In one problem-solving test, “hand-reared ravens were confronted with meat dangled from a .7 meter (2.2 feet) string.” As the tantalizing meat hung from their perch, some of the ravens quickly figured out how to get it “by pulling the string up…then successively reaching down, pulling the string up, stepping on the pulled-up loop of string, reaching down again until the meat was grasped.” This is taken from the article in the Birds of North America database that happens to be co-authored by the very same Dr. Bernd Heinrich.

So I felt compelled to contact Dr. Heinrich and ask him about this business of ravens allegedly mating for life. Do these carrion eating, test-passing, acrobatic flying birds really practice monogamy?

And suddenly I found myself in a philosophical debate about monogamy. He emailed back asking me, “First, what do you mean by monogamy? After you give me your definition I will try to answer.”

I have to admit I had to think about this for a bit, but wrote back that to me it means “mating and living with the same person for life.” Or as the marriage vows proclaim “until death do us part.” After I sent my response I thought, what is the real definition of monogamy? According to The New Shorter Oxford English Dictionary, monogamy means: “The condition, rule, or custom of being married to only one person at a time. The habit of animals, especially birds, of living in pairs, or having only one mate.”

Suddenly my definition of monogamy seemed conservative with my life-long pledge and death separation requirements.

 Dr. Heinrich wrote back explaining that while more than 90 percent of birds are classified as monogamous there are many qualifiers and as “for life” probably none make the list. He explained that “the biggest qualifier is ‘serial,’ meaning monogamous in a given relationship, but could have a new mate during the next reproductive cycle.”

 He said that, “Many insects are truly monogamists — they don’t need to mate more than once and don’t live long; a mayfly hatches out, mates and dies.” So mayflies and insects like them may be the only practitioners of a strict definition of monogamy. With only one chance at mating before death they practice monogamy by default.

 But Dr. Heinrich also explained that, “ravens are more monogamous than many, in the sense that the same pair may stay together for years. I have had mated pairs, and seen how they are totally uninterested in other individuals, even when a mate is not available.”

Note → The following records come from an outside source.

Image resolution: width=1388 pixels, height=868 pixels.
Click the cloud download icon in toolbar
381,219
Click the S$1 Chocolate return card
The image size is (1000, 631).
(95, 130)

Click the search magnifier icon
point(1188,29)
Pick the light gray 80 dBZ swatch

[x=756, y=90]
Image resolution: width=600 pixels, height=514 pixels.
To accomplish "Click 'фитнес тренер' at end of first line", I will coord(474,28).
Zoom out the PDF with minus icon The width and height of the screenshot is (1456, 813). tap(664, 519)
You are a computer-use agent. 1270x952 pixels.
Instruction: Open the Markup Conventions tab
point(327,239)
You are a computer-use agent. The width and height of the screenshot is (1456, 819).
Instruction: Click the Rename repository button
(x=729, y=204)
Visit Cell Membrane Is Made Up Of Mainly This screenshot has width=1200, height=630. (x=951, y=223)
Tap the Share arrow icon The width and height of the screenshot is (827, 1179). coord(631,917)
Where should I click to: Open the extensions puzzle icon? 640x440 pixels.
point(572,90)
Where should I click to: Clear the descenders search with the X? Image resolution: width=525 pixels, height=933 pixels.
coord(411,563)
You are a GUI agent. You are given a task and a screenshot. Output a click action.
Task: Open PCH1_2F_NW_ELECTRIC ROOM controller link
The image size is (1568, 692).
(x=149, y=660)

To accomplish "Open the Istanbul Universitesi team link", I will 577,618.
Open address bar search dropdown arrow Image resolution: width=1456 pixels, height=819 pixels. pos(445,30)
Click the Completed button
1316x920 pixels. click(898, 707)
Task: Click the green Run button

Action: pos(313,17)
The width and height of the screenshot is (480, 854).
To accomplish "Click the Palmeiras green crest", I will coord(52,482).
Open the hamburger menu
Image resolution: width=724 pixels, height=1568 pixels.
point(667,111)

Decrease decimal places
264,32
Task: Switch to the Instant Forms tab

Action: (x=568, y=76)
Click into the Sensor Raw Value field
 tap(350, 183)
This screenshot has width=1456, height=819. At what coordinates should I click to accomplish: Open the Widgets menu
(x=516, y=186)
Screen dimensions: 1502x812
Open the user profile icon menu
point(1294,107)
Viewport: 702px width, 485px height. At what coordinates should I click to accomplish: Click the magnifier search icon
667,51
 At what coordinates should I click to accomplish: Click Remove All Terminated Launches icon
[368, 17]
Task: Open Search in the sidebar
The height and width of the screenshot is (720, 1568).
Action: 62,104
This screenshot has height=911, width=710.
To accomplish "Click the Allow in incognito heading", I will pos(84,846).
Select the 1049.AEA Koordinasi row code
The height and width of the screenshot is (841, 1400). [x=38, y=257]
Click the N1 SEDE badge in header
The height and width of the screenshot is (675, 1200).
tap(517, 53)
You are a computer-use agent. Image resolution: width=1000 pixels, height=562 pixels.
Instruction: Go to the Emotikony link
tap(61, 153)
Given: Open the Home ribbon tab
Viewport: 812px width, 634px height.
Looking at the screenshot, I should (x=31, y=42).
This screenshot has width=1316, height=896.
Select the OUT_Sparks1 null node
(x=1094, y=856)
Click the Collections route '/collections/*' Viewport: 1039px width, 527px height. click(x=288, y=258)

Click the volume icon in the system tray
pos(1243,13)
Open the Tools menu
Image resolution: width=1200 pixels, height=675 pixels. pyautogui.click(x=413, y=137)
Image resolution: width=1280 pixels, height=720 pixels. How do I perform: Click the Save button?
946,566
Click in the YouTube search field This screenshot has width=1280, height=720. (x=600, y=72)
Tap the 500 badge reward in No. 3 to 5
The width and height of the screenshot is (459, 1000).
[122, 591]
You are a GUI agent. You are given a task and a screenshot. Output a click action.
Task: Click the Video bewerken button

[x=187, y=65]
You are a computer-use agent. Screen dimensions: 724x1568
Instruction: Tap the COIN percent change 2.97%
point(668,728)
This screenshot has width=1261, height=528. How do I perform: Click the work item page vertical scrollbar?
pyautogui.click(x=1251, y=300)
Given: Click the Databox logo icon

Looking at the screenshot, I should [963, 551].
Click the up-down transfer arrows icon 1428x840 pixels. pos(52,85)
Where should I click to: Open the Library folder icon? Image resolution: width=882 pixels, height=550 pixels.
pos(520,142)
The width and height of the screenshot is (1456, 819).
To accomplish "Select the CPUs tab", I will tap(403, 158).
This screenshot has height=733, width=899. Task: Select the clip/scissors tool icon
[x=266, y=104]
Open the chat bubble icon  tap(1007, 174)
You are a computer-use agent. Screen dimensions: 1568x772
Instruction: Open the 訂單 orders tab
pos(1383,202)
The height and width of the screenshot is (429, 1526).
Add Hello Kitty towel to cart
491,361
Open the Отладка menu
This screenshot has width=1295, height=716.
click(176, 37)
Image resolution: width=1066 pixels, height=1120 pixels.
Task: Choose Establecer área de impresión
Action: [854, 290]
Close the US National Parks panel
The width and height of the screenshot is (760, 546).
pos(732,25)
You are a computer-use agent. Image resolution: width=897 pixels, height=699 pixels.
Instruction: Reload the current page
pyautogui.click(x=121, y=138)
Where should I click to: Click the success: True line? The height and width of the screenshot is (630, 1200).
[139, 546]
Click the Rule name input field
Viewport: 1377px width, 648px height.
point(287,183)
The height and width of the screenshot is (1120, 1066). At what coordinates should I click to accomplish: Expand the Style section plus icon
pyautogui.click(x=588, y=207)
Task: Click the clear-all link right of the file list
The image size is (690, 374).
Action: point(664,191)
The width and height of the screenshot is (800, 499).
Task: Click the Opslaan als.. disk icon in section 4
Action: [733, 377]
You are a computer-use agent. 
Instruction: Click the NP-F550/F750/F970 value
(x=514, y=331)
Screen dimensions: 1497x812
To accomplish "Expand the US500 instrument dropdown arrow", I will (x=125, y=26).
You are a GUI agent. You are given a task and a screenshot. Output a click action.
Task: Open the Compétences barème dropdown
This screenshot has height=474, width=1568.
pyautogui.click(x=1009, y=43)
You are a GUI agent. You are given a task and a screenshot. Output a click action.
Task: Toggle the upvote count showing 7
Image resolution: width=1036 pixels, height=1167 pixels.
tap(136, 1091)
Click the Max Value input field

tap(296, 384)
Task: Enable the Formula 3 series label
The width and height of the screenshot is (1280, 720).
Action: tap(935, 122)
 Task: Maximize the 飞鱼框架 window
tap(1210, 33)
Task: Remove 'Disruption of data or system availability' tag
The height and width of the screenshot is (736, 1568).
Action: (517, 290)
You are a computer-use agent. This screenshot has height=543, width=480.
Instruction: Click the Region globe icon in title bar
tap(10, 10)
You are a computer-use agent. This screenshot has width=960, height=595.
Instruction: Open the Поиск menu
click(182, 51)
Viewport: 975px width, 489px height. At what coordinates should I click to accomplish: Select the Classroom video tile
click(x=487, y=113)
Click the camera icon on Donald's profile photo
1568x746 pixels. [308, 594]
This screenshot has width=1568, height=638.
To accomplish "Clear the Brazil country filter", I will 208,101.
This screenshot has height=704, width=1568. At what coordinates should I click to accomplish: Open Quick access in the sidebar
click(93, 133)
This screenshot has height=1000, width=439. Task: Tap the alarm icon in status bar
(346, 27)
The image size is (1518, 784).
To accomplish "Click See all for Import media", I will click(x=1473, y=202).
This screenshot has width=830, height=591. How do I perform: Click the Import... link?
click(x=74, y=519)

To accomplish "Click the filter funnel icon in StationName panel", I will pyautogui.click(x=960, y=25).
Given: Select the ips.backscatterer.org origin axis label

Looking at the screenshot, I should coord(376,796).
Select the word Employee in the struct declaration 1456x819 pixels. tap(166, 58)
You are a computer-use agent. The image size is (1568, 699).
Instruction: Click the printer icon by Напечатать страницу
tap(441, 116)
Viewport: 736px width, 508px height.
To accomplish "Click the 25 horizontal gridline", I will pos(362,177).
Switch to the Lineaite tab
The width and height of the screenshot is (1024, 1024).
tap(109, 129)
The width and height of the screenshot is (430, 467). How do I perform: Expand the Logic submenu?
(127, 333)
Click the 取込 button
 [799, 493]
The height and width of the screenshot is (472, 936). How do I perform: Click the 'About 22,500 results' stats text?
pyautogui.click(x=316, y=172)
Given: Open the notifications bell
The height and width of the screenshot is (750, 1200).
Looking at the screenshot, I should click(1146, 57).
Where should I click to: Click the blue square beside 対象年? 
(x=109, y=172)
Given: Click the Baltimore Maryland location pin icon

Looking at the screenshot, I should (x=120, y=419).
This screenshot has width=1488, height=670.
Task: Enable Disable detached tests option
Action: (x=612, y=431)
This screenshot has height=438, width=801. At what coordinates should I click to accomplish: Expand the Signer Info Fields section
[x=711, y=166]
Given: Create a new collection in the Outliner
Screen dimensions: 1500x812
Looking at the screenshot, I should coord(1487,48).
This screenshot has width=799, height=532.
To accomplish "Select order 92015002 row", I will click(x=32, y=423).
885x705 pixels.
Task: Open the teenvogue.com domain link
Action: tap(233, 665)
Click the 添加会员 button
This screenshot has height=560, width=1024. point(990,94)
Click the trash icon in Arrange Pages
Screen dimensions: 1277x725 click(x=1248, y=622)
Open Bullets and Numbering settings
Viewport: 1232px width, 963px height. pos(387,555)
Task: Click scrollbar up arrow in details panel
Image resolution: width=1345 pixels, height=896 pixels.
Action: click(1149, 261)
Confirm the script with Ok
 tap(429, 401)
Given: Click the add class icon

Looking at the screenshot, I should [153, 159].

 Since ravens live for more than half a century, Heinrich said that “nobody on earth has demonstrated that there was no extra-pair copulation.” And he said that in almost all the genetic investigations to check paternity of chicks of “monogamous” bird species there is quite a bit of extra-pair fertilization. “But I suspect in ravens it would be rare,” he concludes.

 So there you have it, ravens seem to be able to stay true to the one they have for now…not necessarily for life. This seems like a good philosophy to follow, practice monogamy with the one you love now and you probably have a much higher chance of celebrating Valentine’s Day with that same special someone next year.